The claimant introduced evidence that the tetanus bacillus is most commonly found in the intestinal tract of herbivorous animals, and in the ground containing the excreta of such animals; and from this, in conjunction with evidence that some carcasses of herbivorous animals were received at the plant daily, urged upon the board the adoption of the inference that the tetanus germs which caused Baumeister's death came from such carcasses and were received into his body through the lacerated finger; thus assuming, without proof, that the carcasses received at the plant had such bacilli and that Baumeister came into contact with them, and the lacerated finger became infected thereby. To rebut these inferences, the defendant produced evidence, (1) that Baumeister's work and duties did not place him in contact with or even in the neighborhood of these carcasses; (2) that great care had been taken in processing the carcasses to destroy such germs, if any there were present, and to clean the machinery used in the plant and worked on by Baumeister; and (3), as showing the success of such precautions, that in the twenty-eight years in which the witnesses had had charge of or had worked in the plant, no case of tetanus infection had occurred there; of which last the claimant complains.

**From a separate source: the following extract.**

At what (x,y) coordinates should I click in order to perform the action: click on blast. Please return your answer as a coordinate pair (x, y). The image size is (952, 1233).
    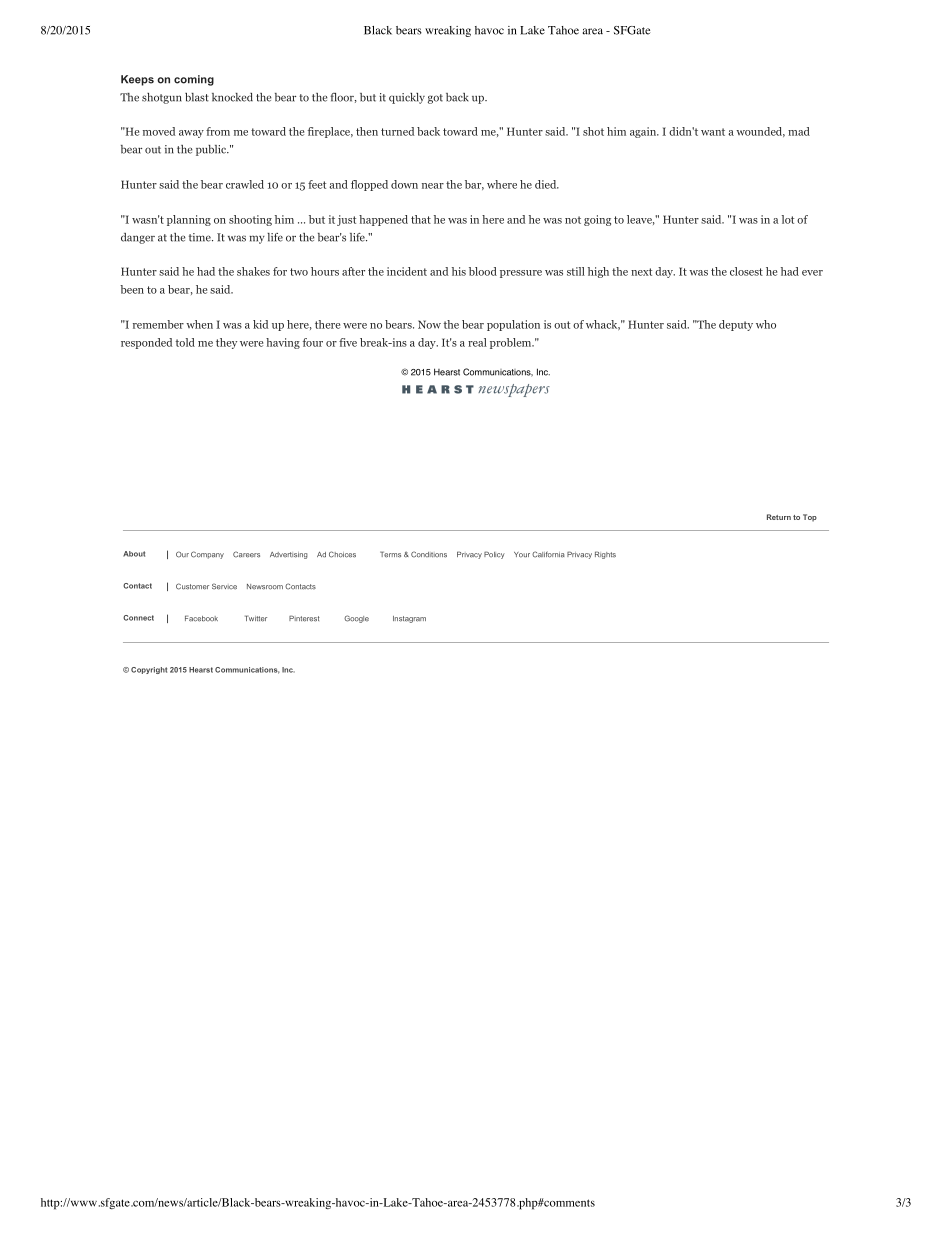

In view of the inferences which the claimant sought to have the board draw from matters largely assumed rather than proved, we are of opinion that the evidence complained of had probative force to rebut the inferences thus attempted to be drawn by the claimant, and was admissible. It might be different if the claimant had proved, rather than assumed, the matters above referred to as necessary to support the inference which she urged the board to adopt; and the decisions relied on by appellant would then be applicable. The commission of an act charged cannot be proved by showing the commission of a like act at a different time by the same person — except where knowledge or intent is a material fact to be proved; nor can it be disproved by showing a general course of conduct otherwise. But while, ordinarily, a proved fact may not be rebutted by a probability, the principle has no application in a case where, like this one, medical opinion must rest, to some degree, on a choice between probabilities.
Keiter v. Miller, 111 Pa. Super. 594, 596, 170 A. 364; Jamestown Iron Metal Co. v. Knofsky, 302 Pa. 483, 486, 154 A. 15; Klein v. Weissberg, 114 Pa. Super. 569, 574, 174 A. 636; Veit v. Class Nachod Brewing Co., 216 Pa. 29, 33, 64 A. 871.
Mann v. Weiand, 81* Pa. 243, 255; Hays v. Millar, 77 Pa. 238.
The appeal is dismissed and the judgment of the court below is affirmed.